Do this: Please copy the material exactly, from the line with "This screenshot has width=742, height=457." through the end.

--- --- ---

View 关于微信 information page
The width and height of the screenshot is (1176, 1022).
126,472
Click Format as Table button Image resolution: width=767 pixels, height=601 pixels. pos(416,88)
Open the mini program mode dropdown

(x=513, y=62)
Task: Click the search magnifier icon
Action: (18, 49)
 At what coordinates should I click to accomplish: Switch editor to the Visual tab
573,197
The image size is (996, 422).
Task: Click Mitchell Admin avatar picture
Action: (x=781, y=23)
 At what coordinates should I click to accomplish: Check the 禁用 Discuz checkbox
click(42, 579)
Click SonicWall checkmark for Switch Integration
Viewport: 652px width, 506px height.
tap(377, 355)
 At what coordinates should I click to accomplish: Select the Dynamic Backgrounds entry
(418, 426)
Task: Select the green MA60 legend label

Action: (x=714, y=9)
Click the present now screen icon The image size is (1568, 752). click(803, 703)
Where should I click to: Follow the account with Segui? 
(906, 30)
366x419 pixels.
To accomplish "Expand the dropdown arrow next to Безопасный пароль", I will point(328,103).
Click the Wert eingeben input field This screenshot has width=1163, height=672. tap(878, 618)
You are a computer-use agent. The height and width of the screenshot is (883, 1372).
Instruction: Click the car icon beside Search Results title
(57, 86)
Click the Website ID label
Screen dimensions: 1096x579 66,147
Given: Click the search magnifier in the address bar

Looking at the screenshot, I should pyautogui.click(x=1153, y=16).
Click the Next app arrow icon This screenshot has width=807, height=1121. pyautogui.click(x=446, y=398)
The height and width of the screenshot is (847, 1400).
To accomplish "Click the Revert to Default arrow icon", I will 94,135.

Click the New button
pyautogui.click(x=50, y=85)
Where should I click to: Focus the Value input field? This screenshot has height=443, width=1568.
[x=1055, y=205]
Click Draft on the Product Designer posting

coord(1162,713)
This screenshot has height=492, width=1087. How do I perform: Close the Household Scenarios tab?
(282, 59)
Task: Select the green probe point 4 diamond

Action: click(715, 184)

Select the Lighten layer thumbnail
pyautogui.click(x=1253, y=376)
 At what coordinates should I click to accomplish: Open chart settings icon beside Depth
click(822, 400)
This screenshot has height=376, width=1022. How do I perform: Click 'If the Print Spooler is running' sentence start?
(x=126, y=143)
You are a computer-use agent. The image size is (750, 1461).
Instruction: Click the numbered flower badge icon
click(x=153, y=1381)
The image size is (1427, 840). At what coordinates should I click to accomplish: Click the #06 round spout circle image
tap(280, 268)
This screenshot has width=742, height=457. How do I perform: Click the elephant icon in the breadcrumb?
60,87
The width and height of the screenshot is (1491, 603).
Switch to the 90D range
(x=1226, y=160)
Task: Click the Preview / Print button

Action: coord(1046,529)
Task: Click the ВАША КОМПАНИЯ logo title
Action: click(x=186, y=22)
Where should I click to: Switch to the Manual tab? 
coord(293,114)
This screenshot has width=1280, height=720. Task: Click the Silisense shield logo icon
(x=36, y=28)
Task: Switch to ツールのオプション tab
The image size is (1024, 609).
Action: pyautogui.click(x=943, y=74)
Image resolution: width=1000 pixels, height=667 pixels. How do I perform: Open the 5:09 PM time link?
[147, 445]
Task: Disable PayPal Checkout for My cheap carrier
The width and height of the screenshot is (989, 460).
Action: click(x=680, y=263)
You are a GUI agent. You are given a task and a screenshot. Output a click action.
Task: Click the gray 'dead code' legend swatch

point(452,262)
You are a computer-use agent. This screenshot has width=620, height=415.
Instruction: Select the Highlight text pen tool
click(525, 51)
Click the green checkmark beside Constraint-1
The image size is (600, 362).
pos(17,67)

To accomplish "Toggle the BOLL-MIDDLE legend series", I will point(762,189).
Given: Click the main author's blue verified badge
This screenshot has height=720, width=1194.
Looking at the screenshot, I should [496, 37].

--- --- ---

Task answer:
This screenshot has width=742, height=457. How do I perform: Click the elephant icon in the breadcrumb?
60,87
The width and height of the screenshot is (1491, 603).
Switch to the 90D range
(x=1226, y=160)
Task: Click the Preview / Print button

Action: coord(1046,529)
Task: Click the ВАША КОМПАНИЯ logo title
Action: click(x=186, y=22)
Where should I click to: Switch to the Manual tab? 
coord(293,114)
This screenshot has width=1280, height=720. Task: Click the Silisense shield logo icon
(x=36, y=28)
Task: Switch to ツールのオプション tab
The image size is (1024, 609).
Action: pyautogui.click(x=943, y=74)
Image resolution: width=1000 pixels, height=667 pixels. How do I perform: Open the 5:09 PM time link?
[147, 445]
Task: Disable PayPal Checkout for My cheap carrier
The width and height of the screenshot is (989, 460).
Action: click(x=680, y=263)
You are a GUI agent. You are given a task and a screenshot. Output a click action.
Task: Click the gray 'dead code' legend swatch

point(452,262)
You are a computer-use agent. This screenshot has width=620, height=415.
Instruction: Select the Highlight text pen tool
click(525, 51)
Click the green checkmark beside Constraint-1
The image size is (600, 362).
pos(17,67)

To accomplish "Toggle the BOLL-MIDDLE legend series", I will point(762,189).
Given: Click the main author's blue verified badge
This screenshot has height=720, width=1194.
Looking at the screenshot, I should [496, 37].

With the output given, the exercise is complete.